Exercise: Below is a set of records. Repeat all of them exactly.

Input material:
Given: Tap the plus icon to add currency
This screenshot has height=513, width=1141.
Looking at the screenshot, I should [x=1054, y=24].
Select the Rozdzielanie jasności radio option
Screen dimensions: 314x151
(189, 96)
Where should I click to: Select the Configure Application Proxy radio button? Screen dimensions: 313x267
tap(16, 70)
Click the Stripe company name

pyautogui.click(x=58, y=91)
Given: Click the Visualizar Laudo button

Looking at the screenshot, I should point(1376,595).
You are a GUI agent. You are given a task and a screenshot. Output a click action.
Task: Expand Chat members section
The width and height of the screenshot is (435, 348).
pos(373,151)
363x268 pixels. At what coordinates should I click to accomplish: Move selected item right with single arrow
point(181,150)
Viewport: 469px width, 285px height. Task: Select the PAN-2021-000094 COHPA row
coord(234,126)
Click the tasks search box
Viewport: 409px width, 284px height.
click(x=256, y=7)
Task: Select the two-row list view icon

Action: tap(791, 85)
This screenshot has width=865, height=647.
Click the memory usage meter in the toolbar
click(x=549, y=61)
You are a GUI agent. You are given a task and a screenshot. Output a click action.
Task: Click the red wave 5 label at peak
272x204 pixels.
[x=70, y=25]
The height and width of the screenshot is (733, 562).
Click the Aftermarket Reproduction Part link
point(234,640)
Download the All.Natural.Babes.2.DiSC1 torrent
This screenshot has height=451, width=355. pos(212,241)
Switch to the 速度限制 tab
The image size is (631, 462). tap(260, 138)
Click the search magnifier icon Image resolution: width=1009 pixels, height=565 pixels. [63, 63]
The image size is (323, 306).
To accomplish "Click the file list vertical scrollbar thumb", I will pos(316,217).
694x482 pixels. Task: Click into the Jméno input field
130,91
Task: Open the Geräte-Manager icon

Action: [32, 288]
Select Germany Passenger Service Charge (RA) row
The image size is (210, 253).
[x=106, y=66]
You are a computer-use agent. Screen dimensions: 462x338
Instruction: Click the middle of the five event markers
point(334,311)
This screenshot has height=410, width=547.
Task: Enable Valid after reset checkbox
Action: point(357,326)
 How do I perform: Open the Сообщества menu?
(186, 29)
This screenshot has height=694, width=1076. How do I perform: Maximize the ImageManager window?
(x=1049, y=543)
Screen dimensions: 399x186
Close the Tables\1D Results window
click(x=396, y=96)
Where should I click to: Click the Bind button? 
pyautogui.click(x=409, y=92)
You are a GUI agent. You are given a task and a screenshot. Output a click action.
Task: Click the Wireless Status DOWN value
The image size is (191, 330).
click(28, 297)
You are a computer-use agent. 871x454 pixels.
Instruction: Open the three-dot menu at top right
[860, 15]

Solution to this task:
Given: Tap the plus icon to add currency
This screenshot has height=513, width=1141.
Looking at the screenshot, I should [x=1054, y=24].
Select the Rozdzielanie jasności radio option
Screen dimensions: 314x151
(189, 96)
Where should I click to: Select the Configure Application Proxy radio button? Screen dimensions: 313x267
tap(16, 70)
Click the Stripe company name

pyautogui.click(x=58, y=91)
Given: Click the Visualizar Laudo button

Looking at the screenshot, I should point(1376,595).
You are a GUI agent. You are given a task and a screenshot. Output a click action.
Task: Expand Chat members section
The width and height of the screenshot is (435, 348).
pos(373,151)
363x268 pixels. At what coordinates should I click to accomplish: Move selected item right with single arrow
point(181,150)
Viewport: 469px width, 285px height. Task: Select the PAN-2021-000094 COHPA row
coord(234,126)
Click the tasks search box
Viewport: 409px width, 284px height.
click(x=256, y=7)
Task: Select the two-row list view icon

Action: tap(791, 85)
This screenshot has width=865, height=647.
Click the memory usage meter in the toolbar
click(x=549, y=61)
You are a GUI agent. You are given a task and a screenshot. Output a click action.
Task: Click the red wave 5 label at peak
272x204 pixels.
[x=70, y=25]
The height and width of the screenshot is (733, 562).
Click the Aftermarket Reproduction Part link
point(234,640)
Download the All.Natural.Babes.2.DiSC1 torrent
This screenshot has height=451, width=355. pos(212,241)
Switch to the 速度限制 tab
The image size is (631, 462). tap(260, 138)
Click the search magnifier icon Image resolution: width=1009 pixels, height=565 pixels. [63, 63]
The image size is (323, 306).
To accomplish "Click the file list vertical scrollbar thumb", I will pos(316,217).
694x482 pixels. Task: Click into the Jméno input field
130,91
Task: Open the Geräte-Manager icon

Action: [32, 288]
Select Germany Passenger Service Charge (RA) row
The image size is (210, 253).
[x=106, y=66]
You are a computer-use agent. Screen dimensions: 462x338
Instruction: Click the middle of the five event markers
point(334,311)
This screenshot has height=410, width=547.
Task: Enable Valid after reset checkbox
Action: point(357,326)
 How do I perform: Open the Сообщества menu?
(186, 29)
This screenshot has height=694, width=1076. How do I perform: Maximize the ImageManager window?
(x=1049, y=543)
Screen dimensions: 399x186
Close the Tables\1D Results window
click(x=396, y=96)
Where should I click to: Click the Bind button? 
pyautogui.click(x=409, y=92)
You are a GUI agent. You are given a task and a screenshot. Output a click action.
Task: Click the Wireless Status DOWN value
The image size is (191, 330).
click(28, 297)
You are a computer-use agent. 871x454 pixels.
Instruction: Open the three-dot menu at top right
[860, 15]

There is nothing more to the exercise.